Pay close attention to the Best Interest Factors – especially factor 12. Although the Court has discretion regarding the weight of each factor, Louisiana courts have considered prior responsibility for the caretaking and rearing of the child a “significant factor” in determining the custody arrangement that is in the best interest of the child. (See the Comments of Civil Code article 134 which provides the Best Interest Factors). To see the principle in action, consider the following cases:

·      In Quinn v. Quinn, the Court awarded sole custody of the minor child to her primary caretaker even though more of the best interest factors weighed in favor of the other parent.

·      In Nale v. Nale, the Court provided insight as to why the relationship between a child and her primary caretaker has such weighty influence. There, the Court stated the desire to continue minor children “in the care of the parent who, …, has provided the degree of continuous care and affection which creates such a close bond that it would be harmful to the children to alter that relationship.”

·      The First Circuit signaled in Elliot v. Elliot that caution must be taken before reducing the time a minor child is accustomed to spending with her primary caregiver.

·      In Martello v. Martello, the First Circuit reinforced the standard of a showing of detrimental impact on a child before interfering with the relationship between the child and her primary caretaker. There, the Court awarded the parents joint custody of their minor children, designating the mother as the domiciliary parent. Although the father had been the primary financial supporter of the children, the mother had always been their primary caretaker. The Court rejected the argument that the mother’s habitual lifestyle choices of partying, staying out late, and sneaking into the window were sufficient reasons to remove her as domiciliary parent. The Court reasoned that, despite the depravity of the alleged behavior, there was no showing of a detrimental impact on the child.

In short, the traditional lifestyles and roles many mothers and fathers play in providing for children may still be problematic for fathers who choose to challenge the mother for primary custody of their children. I admit that in my household, I am an attentive father and I provide for my family. However, I cannot begin to claim that I am their primary caregiver. My wife has always been light years ahead of me in caring for them when they are sick, ensuring schoolwork is done, bathing them, putting them to bed, getting them dressed for school, and kissing those bruised body parts and emotions. So if I foolishly challenged her for primary custody, I would come face to face with the primary custody principle.

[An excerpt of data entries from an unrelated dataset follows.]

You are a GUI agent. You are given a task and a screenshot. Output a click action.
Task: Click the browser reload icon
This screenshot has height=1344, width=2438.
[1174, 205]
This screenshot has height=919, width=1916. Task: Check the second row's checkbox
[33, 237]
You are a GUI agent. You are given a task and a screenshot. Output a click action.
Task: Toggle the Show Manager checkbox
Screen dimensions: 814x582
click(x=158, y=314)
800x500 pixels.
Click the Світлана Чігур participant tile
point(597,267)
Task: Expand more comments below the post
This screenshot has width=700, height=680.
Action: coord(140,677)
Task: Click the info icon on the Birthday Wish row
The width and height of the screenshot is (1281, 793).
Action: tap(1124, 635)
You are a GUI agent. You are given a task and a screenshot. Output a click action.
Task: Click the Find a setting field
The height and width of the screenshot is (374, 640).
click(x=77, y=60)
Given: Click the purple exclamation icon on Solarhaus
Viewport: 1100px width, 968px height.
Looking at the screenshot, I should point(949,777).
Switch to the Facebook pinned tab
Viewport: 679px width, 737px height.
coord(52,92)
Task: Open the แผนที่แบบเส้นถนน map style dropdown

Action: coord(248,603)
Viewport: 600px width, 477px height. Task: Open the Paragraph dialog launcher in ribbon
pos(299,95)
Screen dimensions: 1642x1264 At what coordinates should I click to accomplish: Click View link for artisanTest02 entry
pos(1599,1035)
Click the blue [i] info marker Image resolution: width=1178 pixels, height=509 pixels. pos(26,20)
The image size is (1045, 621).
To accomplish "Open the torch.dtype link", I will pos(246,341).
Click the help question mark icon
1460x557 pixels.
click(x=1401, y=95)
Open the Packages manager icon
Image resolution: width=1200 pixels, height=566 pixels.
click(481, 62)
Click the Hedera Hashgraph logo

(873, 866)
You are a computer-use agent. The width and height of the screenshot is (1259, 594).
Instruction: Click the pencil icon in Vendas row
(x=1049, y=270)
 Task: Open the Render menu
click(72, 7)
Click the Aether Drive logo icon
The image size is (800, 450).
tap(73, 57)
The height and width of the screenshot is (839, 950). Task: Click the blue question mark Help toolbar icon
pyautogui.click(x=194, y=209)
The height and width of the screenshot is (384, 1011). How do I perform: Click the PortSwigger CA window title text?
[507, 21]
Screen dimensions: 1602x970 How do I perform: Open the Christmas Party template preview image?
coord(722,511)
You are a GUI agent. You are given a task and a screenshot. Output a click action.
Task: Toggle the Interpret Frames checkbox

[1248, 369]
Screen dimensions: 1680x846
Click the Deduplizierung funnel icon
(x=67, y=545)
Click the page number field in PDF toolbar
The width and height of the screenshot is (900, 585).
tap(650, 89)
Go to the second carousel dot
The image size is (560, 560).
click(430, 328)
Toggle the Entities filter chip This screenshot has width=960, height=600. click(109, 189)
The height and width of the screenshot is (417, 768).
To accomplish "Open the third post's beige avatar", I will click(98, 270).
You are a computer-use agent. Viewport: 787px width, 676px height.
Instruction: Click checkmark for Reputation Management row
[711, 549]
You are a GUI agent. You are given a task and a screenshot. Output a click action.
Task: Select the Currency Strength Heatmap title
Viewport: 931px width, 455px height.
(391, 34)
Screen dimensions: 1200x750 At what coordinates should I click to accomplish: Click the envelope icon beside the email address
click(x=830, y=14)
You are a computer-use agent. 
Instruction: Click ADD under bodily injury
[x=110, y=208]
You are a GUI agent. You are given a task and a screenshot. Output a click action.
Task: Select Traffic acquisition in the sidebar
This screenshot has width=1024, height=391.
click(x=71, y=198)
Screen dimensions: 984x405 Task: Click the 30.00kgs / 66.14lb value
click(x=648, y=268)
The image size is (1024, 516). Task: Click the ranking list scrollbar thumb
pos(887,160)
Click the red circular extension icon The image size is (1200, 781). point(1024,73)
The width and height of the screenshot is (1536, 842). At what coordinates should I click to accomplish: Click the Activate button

THE BOTTOM LINE: It is true that our courts once openly gave preference to mothers in child custody battles. This was based on the presumption that children were more accustomed to their mothers as their primary caregivers. Although the law has changed, we have not changed with it. In many households, mothers are still the primary caregivers. While the courts are gender-neutral, they do not ignore the fact that children are generally better off in the hands of their primary caregivers. My opinion is that only those men who are equally or more involved in nurturing their children should expect the Best Interest Factors to weigh in their favors.